Cependant, ce qui m’importait n’était pas le contenant mais le contenu. La main encore enfantine, blanche comme du papier de soie, que l’on voyait délicatement posée sur l’encadrement de la portière. Le reflet doré d’une chevelure longue et bouclée. Et les yeux. Malgré le temps qui a passé depuis que je les vis pour la première fois, malgré les nombreux déboires et aventures que ces yeux bleus allaient me valoir au cours des années qui suivirent, aujourd’hui encore je suis incapable d’exprimer par écrit l’effet de ce regard lumineux et très pur, si trompeusement limpide, d’une couleur semblable à celle du ciel de Madrid que, plus tard, sut peindre comme personne l’artiste favori de Sa Majesté, Diego Velázquez.
Angélica d’Alquézar devait avoir onze ou douze ans et l’on devinait déjà en elle la splendide beauté qu’elle allait devenir et que Velázquez immortalisa sur le fameux tableau pour lequel elle posa quelque temps plus tard, en 1635. Mais à l’époque dont je parle, une dizaine d’années plus tôt, en ces matins de mars qui précédèrent l’aventure des deux Anglais, j’ignorais l’identité de la petite fille qui tous les deux ou trois jours parcourait en carrosse la rue de Tolède, en direction de la Plaza Mayor et du Palais royal où – comme je l’appris par la suite – elle assistait la reine et les jeunes princesses en qualité de menine, grâce au poste qu’occupait son oncle, l’Aragonais Luis d’Alquézar, alors l’un des secrétaires les plus influents du roi.
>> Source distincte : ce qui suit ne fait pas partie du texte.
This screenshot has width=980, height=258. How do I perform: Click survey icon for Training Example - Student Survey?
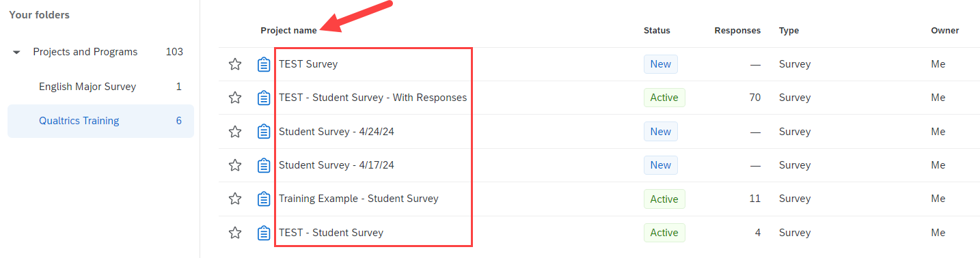pyautogui.click(x=264, y=199)

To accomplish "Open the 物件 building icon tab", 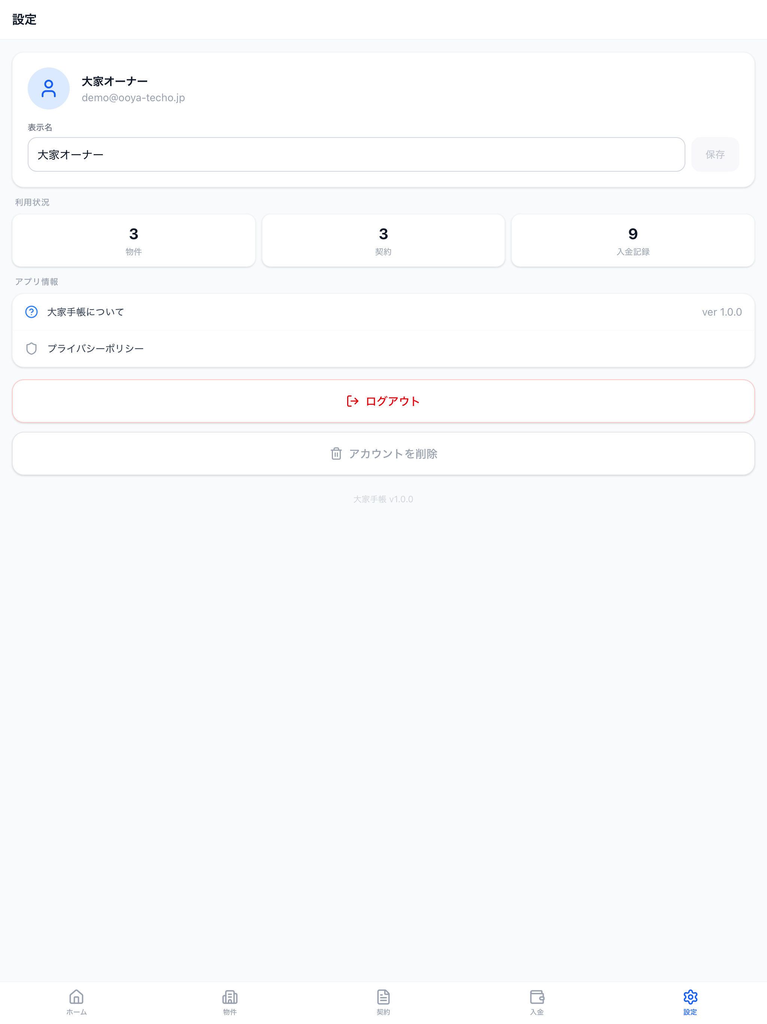I will click(x=230, y=1002).
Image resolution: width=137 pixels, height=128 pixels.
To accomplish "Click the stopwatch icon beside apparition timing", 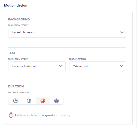I will coord(11,115).
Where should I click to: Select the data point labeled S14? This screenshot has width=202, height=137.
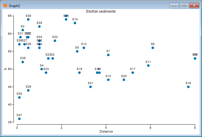pos(75,23)
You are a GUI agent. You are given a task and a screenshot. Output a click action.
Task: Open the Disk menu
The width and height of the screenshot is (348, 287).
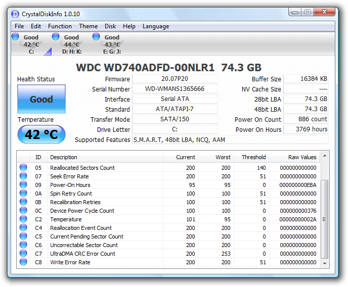click(110, 26)
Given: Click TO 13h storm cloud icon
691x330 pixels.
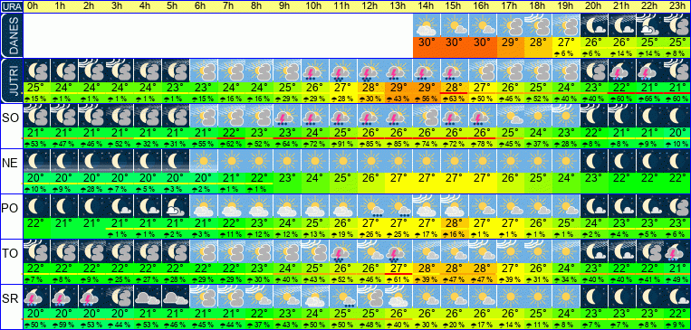Looking at the screenshot, I should pos(398,251).
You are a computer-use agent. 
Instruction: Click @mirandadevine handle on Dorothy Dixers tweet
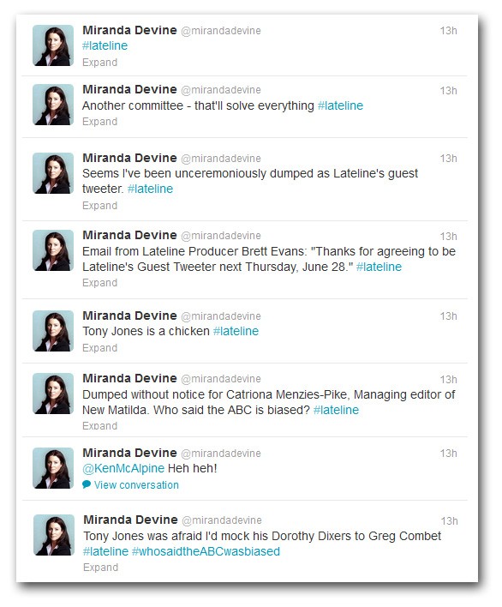[222, 520]
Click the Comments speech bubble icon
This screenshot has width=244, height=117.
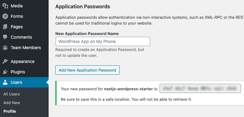point(5,37)
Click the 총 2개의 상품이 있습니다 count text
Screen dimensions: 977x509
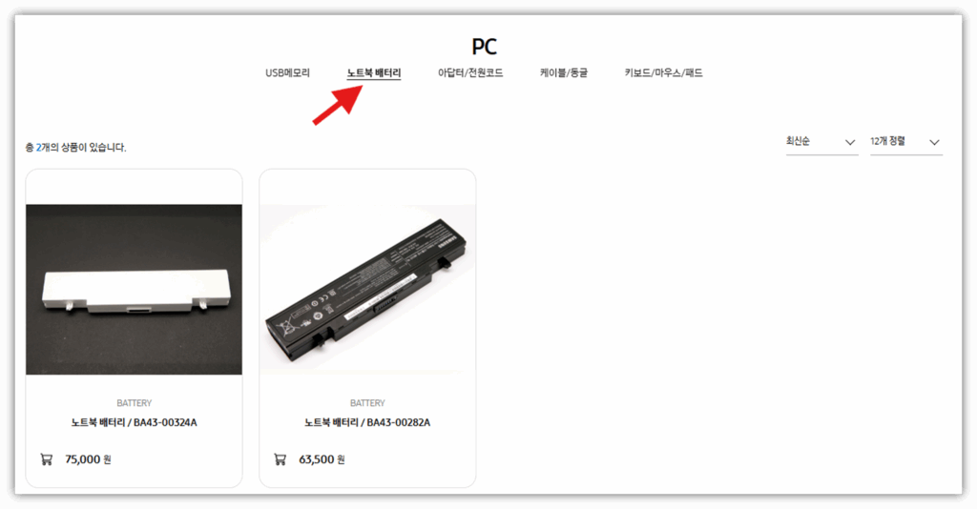(75, 148)
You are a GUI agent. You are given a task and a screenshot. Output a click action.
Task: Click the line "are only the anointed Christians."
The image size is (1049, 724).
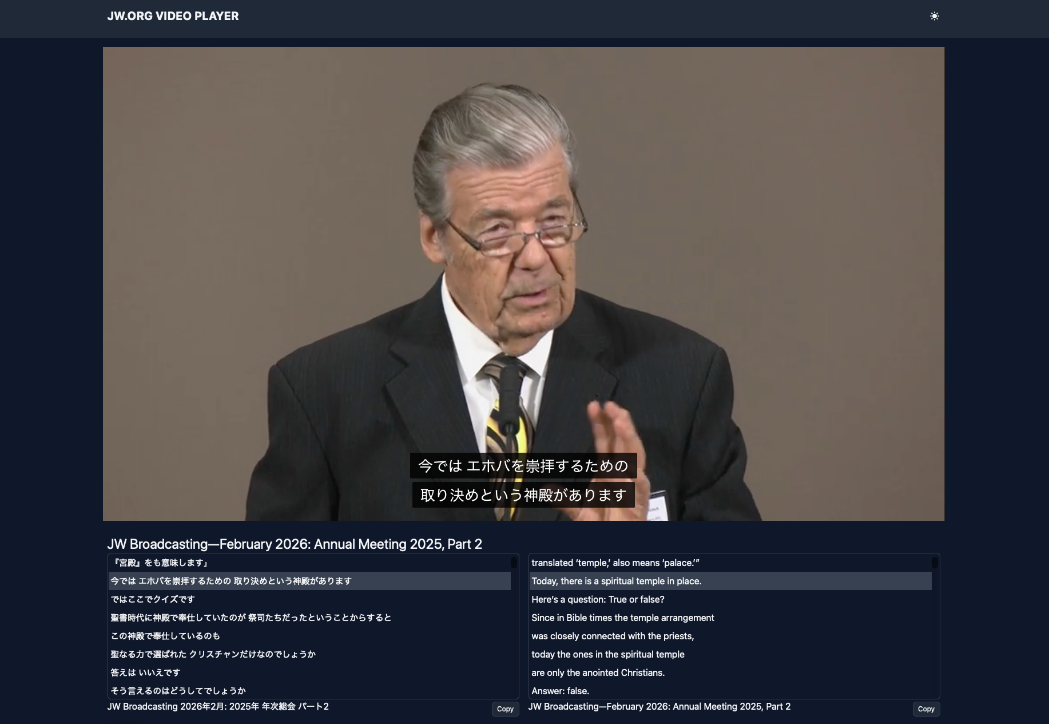point(598,672)
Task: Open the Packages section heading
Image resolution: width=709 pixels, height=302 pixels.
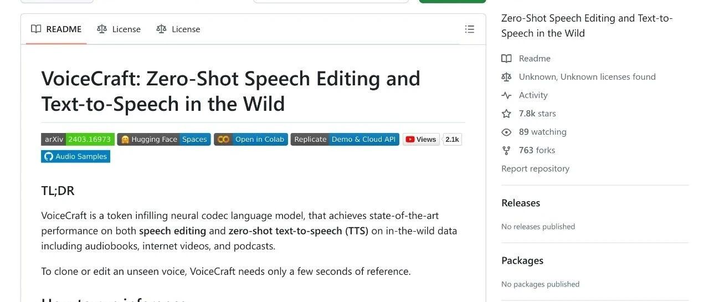Action: pos(522,260)
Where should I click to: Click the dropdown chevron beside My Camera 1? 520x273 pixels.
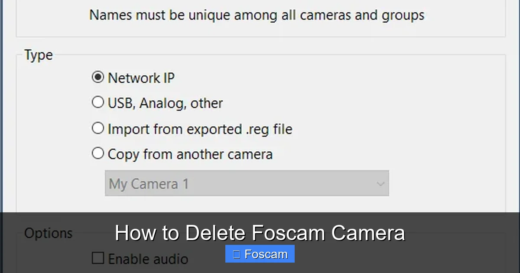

Pour moi, la petite fille blonde dans son carrosse n’était qu’une merveilleuse vision céleste, aussi éloignée de ma pauvre condition de mortel que pouvaient l’être le soleil ou la plus belle étoile de ce coin de la rue de Tolède où les roues de la voiture et les pattes des mules altières éclaboussaient de boue tous les passants.